Using frequency count with maps

kotlin

fun main() {
    val str1 = "listen"
    val str2 = "silent"
    val freq1 = str1.groupingBy { it }.eachCount()
    val freq2 = str2.groupingBy { it }.eachCount()
    if (freq1 == freq2) {
        println("Anagram")
    } else {
        println("Not an Anagram")
    }
}

This method counts how many times each letter appears and compares counts; it can be faster for very long strings.

Using character array and manual count

kotlin

fun main() {
    val str1 = "listen"
    val str2 = "silent"
    if (str1.length != str2.length) {
        println("Not an Anagram")
        return
    }
    val count = IntArray(256)
    for (c in str1) count[c.code]++
    for (c in str2) count[c.code]--
    if (count.all { it == 0 }) println("Anagram") else println("Not an Anagram")
}

This approach uses an array to count characters and is efficient but assumes ASCII characters.

⚡

Complexity: O(n log n) time, O(n) space

Time Complexity

Sorting both strings takes O(n log n) time, where n is the length of the strings.

Space Complexity

Sorting creates new arrays, so extra space proportional to the string length is used.

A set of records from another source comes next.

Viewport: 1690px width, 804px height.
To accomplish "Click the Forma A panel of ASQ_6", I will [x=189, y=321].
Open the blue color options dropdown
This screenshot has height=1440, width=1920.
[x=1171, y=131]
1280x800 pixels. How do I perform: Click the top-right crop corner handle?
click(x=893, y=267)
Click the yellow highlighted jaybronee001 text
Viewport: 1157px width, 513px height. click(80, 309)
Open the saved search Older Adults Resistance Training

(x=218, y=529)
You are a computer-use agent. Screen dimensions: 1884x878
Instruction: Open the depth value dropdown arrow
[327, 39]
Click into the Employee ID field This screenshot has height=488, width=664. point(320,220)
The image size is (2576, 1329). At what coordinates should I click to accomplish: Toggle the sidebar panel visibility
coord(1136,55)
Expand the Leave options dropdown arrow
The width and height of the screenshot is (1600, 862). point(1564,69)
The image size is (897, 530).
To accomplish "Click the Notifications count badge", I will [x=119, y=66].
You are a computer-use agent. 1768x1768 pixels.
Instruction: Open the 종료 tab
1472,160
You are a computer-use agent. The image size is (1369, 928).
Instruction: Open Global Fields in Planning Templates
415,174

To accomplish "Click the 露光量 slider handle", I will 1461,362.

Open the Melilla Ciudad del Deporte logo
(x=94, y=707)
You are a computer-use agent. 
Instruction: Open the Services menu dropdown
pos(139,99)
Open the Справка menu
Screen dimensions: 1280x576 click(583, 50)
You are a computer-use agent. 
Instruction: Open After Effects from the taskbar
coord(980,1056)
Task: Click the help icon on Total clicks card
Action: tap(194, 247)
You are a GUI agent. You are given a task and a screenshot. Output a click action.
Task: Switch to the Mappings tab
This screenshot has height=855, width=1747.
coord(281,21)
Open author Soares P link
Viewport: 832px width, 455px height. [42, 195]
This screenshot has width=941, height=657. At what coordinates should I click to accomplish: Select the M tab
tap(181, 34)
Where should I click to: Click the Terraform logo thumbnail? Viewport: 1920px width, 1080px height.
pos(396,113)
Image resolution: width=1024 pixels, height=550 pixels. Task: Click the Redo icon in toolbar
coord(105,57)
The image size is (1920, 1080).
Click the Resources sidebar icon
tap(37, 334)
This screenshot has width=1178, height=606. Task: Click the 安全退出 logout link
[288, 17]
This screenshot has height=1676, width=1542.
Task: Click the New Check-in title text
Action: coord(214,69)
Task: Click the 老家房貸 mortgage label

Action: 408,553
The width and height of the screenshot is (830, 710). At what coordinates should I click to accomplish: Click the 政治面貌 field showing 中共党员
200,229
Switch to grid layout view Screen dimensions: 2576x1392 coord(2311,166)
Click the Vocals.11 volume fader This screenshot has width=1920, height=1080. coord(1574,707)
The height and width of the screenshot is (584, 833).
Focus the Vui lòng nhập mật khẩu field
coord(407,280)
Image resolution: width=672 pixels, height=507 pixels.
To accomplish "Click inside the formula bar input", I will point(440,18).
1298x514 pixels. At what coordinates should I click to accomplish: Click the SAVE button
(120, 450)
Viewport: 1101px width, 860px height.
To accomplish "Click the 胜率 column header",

Which Approach is Fastest?

Counting characters with arrays or maps can be O(n) and faster for large inputs, but sorting is simpler and good for small to medium strings.

Approach	Time	Space	Best For
Sorting and comparing	O(n log n)	O(n)	Simple and small to medium strings
Frequency count with maps	O(n)	O(n)	Strings with many characters, Unicode support
Frequency count with array	O(n)	O(1)	ASCII strings, very fast and memory efficient

💡

Always normalize strings by removing spaces and converting to lowercase before checking anagrams.

⚠️

Forgetting to handle case differences or spaces can cause false negatives in anagram checks.